In [1]:
import tweepy
from dataclasses import dataclass, field
import dataclasses
from typing import List
import re
import json
from datetime import datetime
import stanza
import emoji
import html
import mysql.connector

In [2]:
bearerToken = 'AAAAAAAAAAAAAAAAAAAAAHpjjAEAAAAAn%2BCYkmL02wnLmmY1BEn0%2FhZDcAw%3D1yCPthd5oyDAmQdEGowVHmOWmunSflrAK4nWrxneNwYEZ3VDZT'
client = tweepy.Client(bearer_token=bearerToken)

In [3]:
query = "(#machinelearning OR #AI OR #BigData OR #DataScience OR #Analytics OR #Python OR #ArtificialIntelligence OR #ML OR #DeepLearning OR #TensorFlow OR #PyTorch OR #rstats) (#hiring OR #recruitment OR #recruiting OR #jobs) lang:en has:links -is:retweet"
if len(query) > 512:
    raise "Query longer than 512 characters"
pages = tweepy.Paginator(client.search_recent_tweets, query=query, expansions=['author_id'], tweet_fields=['context_annotations','created_at','author_id','entities','text', 'public_metrics'], user_fields=['username', 'name','location', 'created_at'],limit=400, max_results=100)

In [4]:
@dataclass
class User():
    id: str = ''
    name: str = ''
    username: str = ''
    dateJoined: str = ''
    location: str = ''

@dataclass
class JobTweetData():
    id: str = ''
    user: User = None
    description: str = ''
    datePosted: str = '' 
    likeCount: int = 0
    derivedTags: List[str] = field(default_factory=list)
    links: List[str] = field(default_factory=list)
    tags: List[str] = field(default_factory=list)

In [5]:
def get_emoji_free_text(text):
    return emoji.replace_emoji(text, replace='', version=-1)

In [6]:
def remove_special_char(text):
    string = html.unescape(text)
    string = html.unescape(string)
    return re.sub('&lt;/?[a-z]+&gt;', '', string)


jobDataModels = []
for page in pages:
    userList = dict()
    tweets = page
    for user in tweets.includes['users']:
        userModel = User()
        userModel.id = user['id']
        userModel.name = get_emoji_free_text(user['name'])
        userModel.username = user['username']
        userModel.location = user['location']
        userModel.dateJoined = user['created_at'].strftime('%Y-%m-%d')
        userList[userModel.id] = userModel
    for tweet in tweets.data:
        jobTweetModel = JobTweetData()
        jobTweetModel.id = tweet['id']
        currentUser = userList[tweet['author_id']]
        jobTweetModel.user = currentUser
        jobTweetModel.datePosted = tweet['created_at'].strftime('%Y-%m-%d')
        jobTweetModel.description = remove_special_char(get_emoji_free_text(tweet['text']))
        jobTweetModel.likeCount = tweet['public_metrics']['like_count']
        urlList = list()
        for url in tweet['entities']['urls']:
            if re.search('twitter', url['expanded_url']):
                continue
            urlList.append(url['expanded_url'])
        if len(urlList) == 0: 
            continue
        for hashtag in tweet['entities']['hashtags']:
            jobTweetModel.tags.append(hashtag['tag'])
        jobTweetModel.links = urlList
        jobDataModels.append(jobTweetModel)

In [7]:
nlp = stanza.Pipeline(lang='en', processors='tokenize,ner', download_method=None)

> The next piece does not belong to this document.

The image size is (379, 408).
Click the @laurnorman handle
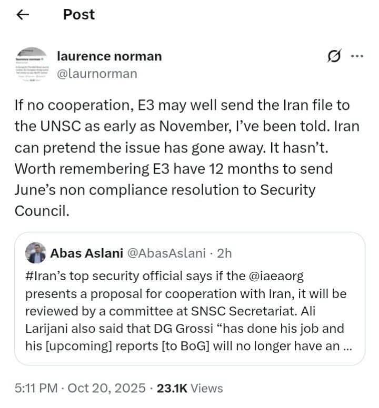[96, 74]

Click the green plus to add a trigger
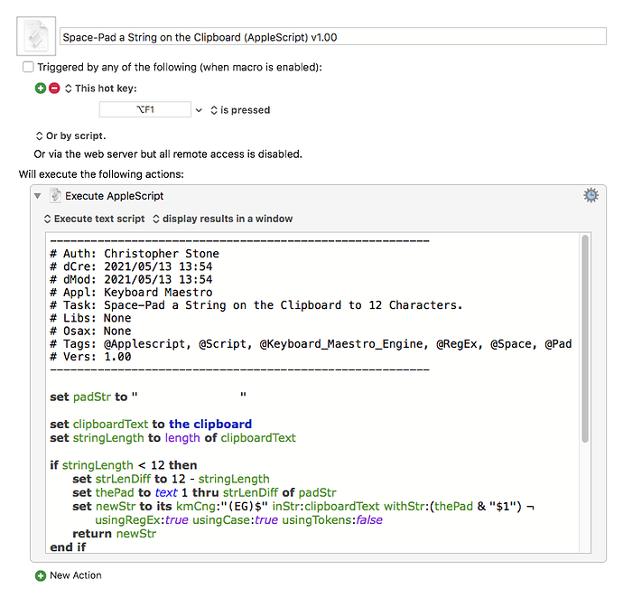[40, 88]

2022-11-23 15:27:45 INFO: Loading these models for language: en (English):
| Processor | Package   |
-------------------------
| tokenize  | combined  |
| ner       | ontonotes |

2022-11-23 15:27:45 INFO: Use device: cpu
2022-11-23 15:27:45 INFO: Loading: tokenize
2022-11-23 15:27:45 INFO: Loading: ner
2022-11-23 15:27:46 INFO: Done loading processors!


In [8]:
def remove_hashtags(text):
    return re.sub("#[A-Za-z0-9_]+","", text.replace('-', ''))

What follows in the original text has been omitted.